Reproduce every item below, swapping each occurrence of "Spruga" for "SPRUGA" and leaving everything else unchanged.

━━━━

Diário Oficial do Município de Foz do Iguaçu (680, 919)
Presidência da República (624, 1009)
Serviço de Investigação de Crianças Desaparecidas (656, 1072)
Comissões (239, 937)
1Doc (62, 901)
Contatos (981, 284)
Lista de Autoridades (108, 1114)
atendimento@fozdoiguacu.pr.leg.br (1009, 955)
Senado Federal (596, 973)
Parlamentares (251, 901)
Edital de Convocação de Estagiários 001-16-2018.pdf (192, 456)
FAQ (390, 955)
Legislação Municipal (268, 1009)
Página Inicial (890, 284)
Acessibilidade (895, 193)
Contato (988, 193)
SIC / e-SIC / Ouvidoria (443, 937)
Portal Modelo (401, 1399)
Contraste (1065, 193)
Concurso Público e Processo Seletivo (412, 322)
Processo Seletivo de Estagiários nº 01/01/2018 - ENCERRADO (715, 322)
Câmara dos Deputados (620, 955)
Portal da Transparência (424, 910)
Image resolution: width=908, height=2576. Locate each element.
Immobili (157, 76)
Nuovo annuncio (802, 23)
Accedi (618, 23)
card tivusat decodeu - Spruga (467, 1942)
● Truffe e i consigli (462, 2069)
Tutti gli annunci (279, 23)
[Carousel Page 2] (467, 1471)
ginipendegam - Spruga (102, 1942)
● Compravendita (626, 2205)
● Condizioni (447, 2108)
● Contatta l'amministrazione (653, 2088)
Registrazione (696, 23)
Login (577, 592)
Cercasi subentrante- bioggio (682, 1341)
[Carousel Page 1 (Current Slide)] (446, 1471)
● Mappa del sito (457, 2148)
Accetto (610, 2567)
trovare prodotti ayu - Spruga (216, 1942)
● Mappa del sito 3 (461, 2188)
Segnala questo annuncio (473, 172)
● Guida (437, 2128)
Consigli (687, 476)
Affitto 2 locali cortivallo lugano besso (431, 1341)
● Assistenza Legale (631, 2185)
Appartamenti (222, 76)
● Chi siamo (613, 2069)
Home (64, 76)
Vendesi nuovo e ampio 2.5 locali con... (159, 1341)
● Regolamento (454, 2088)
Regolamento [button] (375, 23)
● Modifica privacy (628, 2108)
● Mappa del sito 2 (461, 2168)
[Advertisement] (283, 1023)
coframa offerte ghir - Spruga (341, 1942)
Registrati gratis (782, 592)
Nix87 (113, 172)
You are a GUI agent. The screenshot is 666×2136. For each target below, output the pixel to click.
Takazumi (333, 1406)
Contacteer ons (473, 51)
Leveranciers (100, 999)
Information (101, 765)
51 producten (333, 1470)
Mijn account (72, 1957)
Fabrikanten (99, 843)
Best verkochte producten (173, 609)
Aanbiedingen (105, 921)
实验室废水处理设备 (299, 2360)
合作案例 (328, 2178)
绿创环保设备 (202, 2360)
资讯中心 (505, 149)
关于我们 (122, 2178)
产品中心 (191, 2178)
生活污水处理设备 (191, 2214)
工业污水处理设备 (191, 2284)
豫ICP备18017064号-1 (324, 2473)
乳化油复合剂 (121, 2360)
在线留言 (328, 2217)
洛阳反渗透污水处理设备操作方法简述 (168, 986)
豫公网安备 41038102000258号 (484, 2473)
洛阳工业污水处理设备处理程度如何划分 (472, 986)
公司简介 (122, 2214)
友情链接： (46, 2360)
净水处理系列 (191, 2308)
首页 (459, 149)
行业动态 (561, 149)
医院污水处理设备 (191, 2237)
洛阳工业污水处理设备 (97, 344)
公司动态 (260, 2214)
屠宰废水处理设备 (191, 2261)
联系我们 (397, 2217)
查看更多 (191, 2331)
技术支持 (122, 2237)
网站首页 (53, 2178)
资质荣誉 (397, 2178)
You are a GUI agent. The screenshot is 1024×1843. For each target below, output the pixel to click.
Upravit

━━━━

:: The output ::
Diário Oficial do Município de Foz do Iguaçu (680, 919)
Presidência da República (624, 1009)
Serviço de Investigação de Crianças Desaparecidas (656, 1072)
Comissões (239, 937)
1Doc (62, 901)
Contatos (981, 284)
Lista de Autoridades (108, 1114)
atendimento@fozdoiguacu.pr.leg.br (1009, 955)
Senado Federal (596, 973)
Parlamentares (251, 901)
Edital de Convocação de Estagiários 001-16-2018.pdf (192, 456)
FAQ (390, 955)
Legislação Municipal (268, 1009)
Página Inicial (890, 284)
Acessibilidade (895, 193)
Contato (988, 193)
SIC / e-SIC / Ouvidoria (443, 937)
Portal Modelo (401, 1399)
Contraste (1065, 193)
Concurso Público e Processo Seletivo (412, 322)
Processo Seletivo de Estagiários nº 01/01/2018 - ENCERRADO (715, 322)
Câmara dos Deputados (620, 955)
Portal da Transparência (424, 910)
Image resolution: width=908, height=2576. Locate each element.
Immobili (157, 76)
Nuovo annuncio (802, 23)
Accedi (618, 23)
card tivusat decodeu - SPRUGA (467, 1942)
● Truffe e i consigli (462, 2069)
Tutti gli annunci (279, 23)
[Carousel Page 2] (467, 1471)
ginipendegam - SPRUGA (102, 1942)
● Compravendita (626, 2205)
● Condizioni (447, 2108)
● Contatta l'amministrazione (653, 2088)
Registrazione (696, 23)
Login (577, 592)
Cercasi subentrante- bioggio (682, 1341)
[Carousel Page 1 (Current Slide)] (446, 1471)
● Mappa del sito (457, 2148)
Accetto (610, 2567)
trovare prodotti ayu - SPRUGA (216, 1942)
● Mappa del sito 3 (461, 2188)
Segnala questo annuncio (473, 172)
● Guida (437, 2128)
Consigli (687, 476)
Affitto 2 locali cortivallo lugano besso (431, 1341)
● Assistenza Legale (631, 2185)
Appartamenti (222, 76)
● Chi siamo (613, 2069)
Home (64, 76)
Vendesi nuovo e ampio 2.5 locali con... (159, 1341)
● Regolamento (454, 2088)
Regolamento [button] (375, 23)
● Modifica privacy (628, 2108)
● Mappa del sito 2 (461, 2168)
[Advertisement] (283, 1023)
coframa offerte ghir - SPRUGA (341, 1942)
Registrati gratis (782, 592)
Nix87 (113, 172)
You are a GUI agent. The screenshot is 666×2136. For each target below, output the pixel to click.
Takazumi (333, 1406)
Contacteer ons (473, 51)
Leveranciers (100, 999)
Information (101, 765)
51 producten (333, 1470)
Mijn account (72, 1957)
Fabrikanten (99, 843)
Best verkochte producten (173, 609)
Aanbiedingen (105, 921)
实验室废水处理设备 (299, 2360)
合作案例 (328, 2178)
绿创环保设备 (202, 2360)
资讯中心 (505, 149)
关于我们 (122, 2178)
产品中心 (191, 2178)
生活污水处理设备 (191, 2214)
工业污水处理设备 (191, 2284)
豫ICP备18017064号-1 (324, 2473)
乳化油复合剂 (121, 2360)
在线留言 (328, 2217)
洛阳反渗透污水处理设备操作方法简述 (168, 986)
豫公网安备 41038102000258号 (484, 2473)
洛阳工业污水处理设备处理程度如何划分 (472, 986)
公司简介 (122, 2214)
友情链接： (46, 2360)
净水处理系列 (191, 2308)
首页 (459, 149)
行业动态 (561, 149)
医院污水处理设备 (191, 2237)
洛阳工业污水处理设备 (97, 344)
公司动态 (260, 2214)
屠宰废水处理设备 (191, 2261)
联系我们 (397, 2217)
查看更多 (191, 2331)
技术支持 (122, 2237)
网站首页 (53, 2178)
资质荣誉 (397, 2178)
You are a GUI agent. The screenshot is 1024×1843. For each target below, output the pixel to click.
Upravit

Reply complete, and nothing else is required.